I am writing vector code with RISC-V intrinsics for extension V vectors, but this question probably applies to vectorisation generally.
I need to multiply and accumulate lots of uint8
values. To do this I want to fill the vector registers with uint8
s, multiply and accumulate (MAC) in a loop, done. However in order to avoid overflowing the result of the accumulation would normally have to be stored in a larger type eg uint32
. How does this extend to vectors?
I imagine I have to split the vector registers into 32-bit lanes and accumulate into them, but writing vectorised code is new to me. Is there a way I can split the vector registers into 8-bit lanes for better parallelism, and still avoid the overflow?
A problem arises because I fill a vector register by providing a pointer to an array of uint8
vuint8m1_t vec_u8s = __riscv_vle64_v_u8m1(ptr_a, vl);
but if I were to replace this with...
vuint32m1_t vec_u8s_in_32bit_lanes = __riscv_vle64_v_u32m1(ptr_a, vl);
It may read from my array as 32 bit values, reading 4 (uint8) elements into one (uint32) lane.
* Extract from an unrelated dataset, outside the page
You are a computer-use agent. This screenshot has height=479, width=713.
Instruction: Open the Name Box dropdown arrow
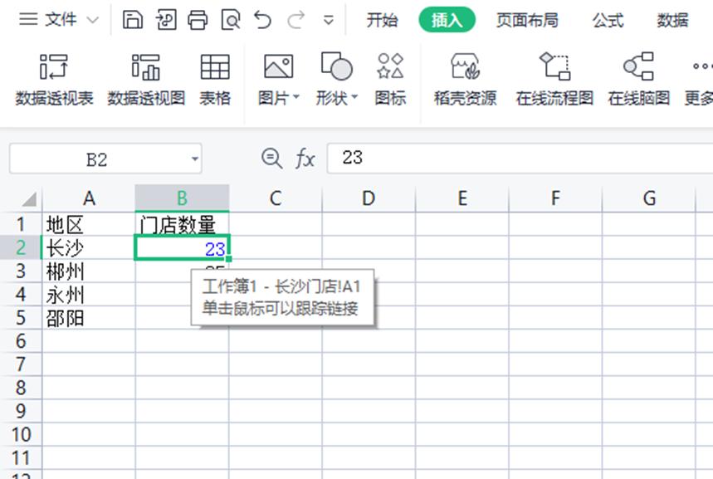click(194, 157)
Is my understanding correct? How should I avoid this?
Is it ok because ptr_a is defined as uint8_t * ptr_a ...
?
Edit:
Perhaps what im looking for is
vint32m1_t __riscv_vlse32_v_i32m1_m (vbool32_t mask, const int32_t *base, ptrdiff_t bstride, size_t vl);
where I can set the mask to 0xFF and stride to 1 to read data at 1 byte increments ?